Obeticholic acid ameliorates sepsis-induced renal mitochondrial damage by inhibiting the NF-κb signaling pathway.

机构信息

Department of Critical Care Medicine, Beijing Friendship Hospital, Capital Medical University, Beijing, China.

Department of Gastroenterology, Beijing Friendship Hospital, Capital Medical University, Beijing, China.

出版信息

Ren Fail. 2024 Dec;46(2):2368090. doi: 10.1080/0886022X.2024.2368090. Epub 2024 Aug 6.

DOI:10.1080/0886022X.2024.2368090
PMID:39108162
原文链接:https://pmc.ncbi.nlm.nih.gov/articles/PMC11308967/
Abstract

Acute kidney injury (AKI), a common complication of sepsis, might be caused by overactivated inflammation, mitochondrial damage, and oxidative stress.

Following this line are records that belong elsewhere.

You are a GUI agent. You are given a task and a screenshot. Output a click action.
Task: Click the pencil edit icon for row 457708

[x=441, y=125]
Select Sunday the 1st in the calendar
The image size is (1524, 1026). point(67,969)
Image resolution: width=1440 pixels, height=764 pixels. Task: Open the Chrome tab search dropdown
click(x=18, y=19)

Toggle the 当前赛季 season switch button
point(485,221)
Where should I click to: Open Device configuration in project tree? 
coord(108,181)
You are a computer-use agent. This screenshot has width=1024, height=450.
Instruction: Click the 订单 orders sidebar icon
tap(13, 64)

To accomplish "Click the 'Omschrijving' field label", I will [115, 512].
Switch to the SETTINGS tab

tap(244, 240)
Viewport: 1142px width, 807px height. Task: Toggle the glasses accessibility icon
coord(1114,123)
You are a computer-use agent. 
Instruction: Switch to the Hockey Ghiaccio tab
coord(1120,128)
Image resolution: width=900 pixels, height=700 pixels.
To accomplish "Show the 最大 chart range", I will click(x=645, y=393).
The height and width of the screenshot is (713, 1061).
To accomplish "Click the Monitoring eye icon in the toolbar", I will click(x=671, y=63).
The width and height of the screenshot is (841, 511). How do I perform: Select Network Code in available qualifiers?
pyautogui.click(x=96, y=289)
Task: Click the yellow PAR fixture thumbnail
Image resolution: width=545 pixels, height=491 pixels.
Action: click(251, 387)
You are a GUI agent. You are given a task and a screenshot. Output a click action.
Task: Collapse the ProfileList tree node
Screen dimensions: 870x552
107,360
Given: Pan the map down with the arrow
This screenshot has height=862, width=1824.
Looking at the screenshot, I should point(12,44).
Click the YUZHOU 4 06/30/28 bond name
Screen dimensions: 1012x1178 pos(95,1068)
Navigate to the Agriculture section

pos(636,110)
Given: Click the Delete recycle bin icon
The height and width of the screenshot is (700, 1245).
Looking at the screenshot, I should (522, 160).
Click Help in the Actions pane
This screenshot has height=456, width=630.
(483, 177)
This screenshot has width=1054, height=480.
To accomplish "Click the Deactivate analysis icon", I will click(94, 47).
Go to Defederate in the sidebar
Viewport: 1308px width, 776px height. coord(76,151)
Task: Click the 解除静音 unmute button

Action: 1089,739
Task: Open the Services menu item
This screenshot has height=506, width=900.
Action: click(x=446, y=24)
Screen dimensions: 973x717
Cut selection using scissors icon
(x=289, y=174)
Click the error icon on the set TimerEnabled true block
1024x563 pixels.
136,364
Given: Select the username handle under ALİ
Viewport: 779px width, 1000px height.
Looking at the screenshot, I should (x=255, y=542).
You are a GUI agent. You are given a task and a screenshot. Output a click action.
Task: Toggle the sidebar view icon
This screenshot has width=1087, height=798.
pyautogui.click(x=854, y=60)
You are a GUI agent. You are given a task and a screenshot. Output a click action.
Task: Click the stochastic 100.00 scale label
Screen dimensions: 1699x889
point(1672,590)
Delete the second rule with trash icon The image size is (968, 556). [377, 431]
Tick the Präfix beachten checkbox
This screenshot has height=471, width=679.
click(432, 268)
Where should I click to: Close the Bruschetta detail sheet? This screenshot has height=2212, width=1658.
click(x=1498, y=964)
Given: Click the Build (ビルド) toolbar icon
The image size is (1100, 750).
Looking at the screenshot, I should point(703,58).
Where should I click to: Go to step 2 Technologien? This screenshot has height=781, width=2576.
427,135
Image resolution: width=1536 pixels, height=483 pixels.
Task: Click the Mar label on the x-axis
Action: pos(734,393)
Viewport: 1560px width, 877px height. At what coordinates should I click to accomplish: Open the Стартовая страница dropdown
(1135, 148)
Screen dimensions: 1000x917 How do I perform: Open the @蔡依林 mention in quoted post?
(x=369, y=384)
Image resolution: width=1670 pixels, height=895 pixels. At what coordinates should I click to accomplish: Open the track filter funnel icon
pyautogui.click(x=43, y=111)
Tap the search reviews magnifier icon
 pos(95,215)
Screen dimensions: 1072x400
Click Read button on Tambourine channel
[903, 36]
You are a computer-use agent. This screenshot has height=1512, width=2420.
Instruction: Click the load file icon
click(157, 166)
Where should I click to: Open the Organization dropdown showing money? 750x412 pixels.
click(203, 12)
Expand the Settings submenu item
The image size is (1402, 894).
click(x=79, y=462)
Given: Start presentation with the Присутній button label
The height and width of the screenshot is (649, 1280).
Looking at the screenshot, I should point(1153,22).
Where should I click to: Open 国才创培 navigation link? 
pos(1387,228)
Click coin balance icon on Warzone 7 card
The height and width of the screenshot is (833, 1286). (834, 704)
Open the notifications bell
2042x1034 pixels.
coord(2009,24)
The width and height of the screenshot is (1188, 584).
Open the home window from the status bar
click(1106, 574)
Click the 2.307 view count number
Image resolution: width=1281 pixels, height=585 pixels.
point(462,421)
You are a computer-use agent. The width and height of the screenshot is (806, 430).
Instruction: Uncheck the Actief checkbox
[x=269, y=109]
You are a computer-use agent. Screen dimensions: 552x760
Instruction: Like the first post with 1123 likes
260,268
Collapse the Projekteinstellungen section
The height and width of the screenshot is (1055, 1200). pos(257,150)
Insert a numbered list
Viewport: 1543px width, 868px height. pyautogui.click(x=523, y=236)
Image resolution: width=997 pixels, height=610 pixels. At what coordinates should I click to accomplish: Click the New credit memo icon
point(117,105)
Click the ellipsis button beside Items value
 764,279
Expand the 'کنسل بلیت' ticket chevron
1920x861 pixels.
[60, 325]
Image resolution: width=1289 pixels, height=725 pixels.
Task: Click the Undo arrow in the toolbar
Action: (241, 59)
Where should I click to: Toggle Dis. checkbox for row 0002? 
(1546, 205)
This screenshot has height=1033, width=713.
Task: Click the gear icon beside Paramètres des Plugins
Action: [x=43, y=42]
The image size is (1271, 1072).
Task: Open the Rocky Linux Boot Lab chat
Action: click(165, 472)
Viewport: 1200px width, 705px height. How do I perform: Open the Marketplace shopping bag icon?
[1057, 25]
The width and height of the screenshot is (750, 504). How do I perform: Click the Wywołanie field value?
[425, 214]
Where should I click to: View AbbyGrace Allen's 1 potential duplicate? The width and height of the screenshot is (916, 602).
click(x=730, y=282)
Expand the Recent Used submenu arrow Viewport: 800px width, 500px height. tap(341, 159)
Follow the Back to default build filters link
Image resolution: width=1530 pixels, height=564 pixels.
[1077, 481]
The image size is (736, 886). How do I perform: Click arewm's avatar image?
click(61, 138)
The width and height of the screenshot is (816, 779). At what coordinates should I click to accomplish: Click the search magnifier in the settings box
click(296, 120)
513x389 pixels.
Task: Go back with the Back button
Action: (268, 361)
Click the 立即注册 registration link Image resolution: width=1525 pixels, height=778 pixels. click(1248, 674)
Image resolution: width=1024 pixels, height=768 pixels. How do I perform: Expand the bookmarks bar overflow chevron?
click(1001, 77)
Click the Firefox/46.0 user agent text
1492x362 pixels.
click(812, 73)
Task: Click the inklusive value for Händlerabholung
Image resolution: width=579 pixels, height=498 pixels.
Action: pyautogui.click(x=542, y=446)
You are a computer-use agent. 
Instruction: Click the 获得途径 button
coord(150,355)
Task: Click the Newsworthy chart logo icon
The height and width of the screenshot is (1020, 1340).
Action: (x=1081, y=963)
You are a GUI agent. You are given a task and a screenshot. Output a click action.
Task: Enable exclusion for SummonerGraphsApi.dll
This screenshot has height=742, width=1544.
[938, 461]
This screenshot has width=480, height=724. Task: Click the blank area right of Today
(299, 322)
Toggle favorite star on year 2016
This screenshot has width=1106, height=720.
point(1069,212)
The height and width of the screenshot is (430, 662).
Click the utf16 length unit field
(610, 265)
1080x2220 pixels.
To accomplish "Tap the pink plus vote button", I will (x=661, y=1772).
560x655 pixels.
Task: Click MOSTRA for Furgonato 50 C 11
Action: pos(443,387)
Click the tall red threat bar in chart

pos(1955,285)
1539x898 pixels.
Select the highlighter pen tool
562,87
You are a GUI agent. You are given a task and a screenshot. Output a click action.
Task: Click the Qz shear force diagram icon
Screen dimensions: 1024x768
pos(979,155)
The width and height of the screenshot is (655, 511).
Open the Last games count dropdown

However, the mechanisms underlying sepsis-induced AKI (SAKI) have not been fully elucidated, and there is a lack of effective therapies for AKI. To this end, this study aimed to investigate whether obeticholic acid (OCA) has a renoprotective effect on SAKI and to explore its mechanism of action. Through bioinformatics analysis, our study confirmed that the mitochondria might be a critical target for the treatment of SAKI. Thus, a septic rat model was established by cecal ligation puncture (CLP) surgery. Our results showed an evoked inflammatory response the NF-κB signaling pathway and NLRP3 inflammasome activation in septic rats, which led to mitochondrial damage and oxidative stress. OCA, an Farnesoid X Receptor (FXR) agonist, has shown anti-inflammatory effects in numerous studies. However, the effects of OCA on SAKI remain unclear. In this study, we revealed that pretreatment with OCA can inhibit the inflammatory response by reducing the synthesis of proinflammatory factors (such as IL-1β and NLRP3) blocking NF-κB and alleviating mitochondrial damage and oxidative stress in the septic rat model. Overall, this study provides insight into the excessive inflammation-induced SAKI caused by mitochondrial damage and evidence for the potential use of OCA in SAKI treatment.

摘要

急性肾损伤(AKI)是脓毒症的常见并发症,可能由过度激活的炎症、线粒体损伤和氧化应激引起。然而,脓毒症引起的 AKI(SAKI)的机制尚未完全阐明,并且对于 AKI 缺乏有效的治疗方法。为此,本研究旨在探讨奥贝胆酸(OCA)是否对 SAKI 具有肾保护作用,并探讨其作用机制。通过生物信息学分析,我们的研究证实线粒体可能是治疗 SAKI 的关键靶点。因此,通过盲肠结扎穿孔(CLP)手术建立了脓毒症大鼠模型。我们的结果显示,脓毒症大鼠中存在诱发的炎症反应,NF-κB 信号通路和 NLRP3 炎性体激活,导致线粒体损伤和氧化应激。FXR 激动剂 OCA 在许多研究中表现出抗炎作用。然而,OCA 对 SAKI 的影响尚不清楚。在这项研究中,我们揭示了 OCA 预处理可以通过减少促炎因子(如 IL-1β 和 NLRP3)的合成来抑制炎症反应,阻断 NF-κB 并减轻脓毒症大鼠模型中的线粒体损伤和氧化应激。总的来说,这项研究提供了对由线粒体损伤引起的过度炎症诱导的 SAKI 的深入了解,并为 OCA 在 SAKI 治疗中的潜在用途提供了证据。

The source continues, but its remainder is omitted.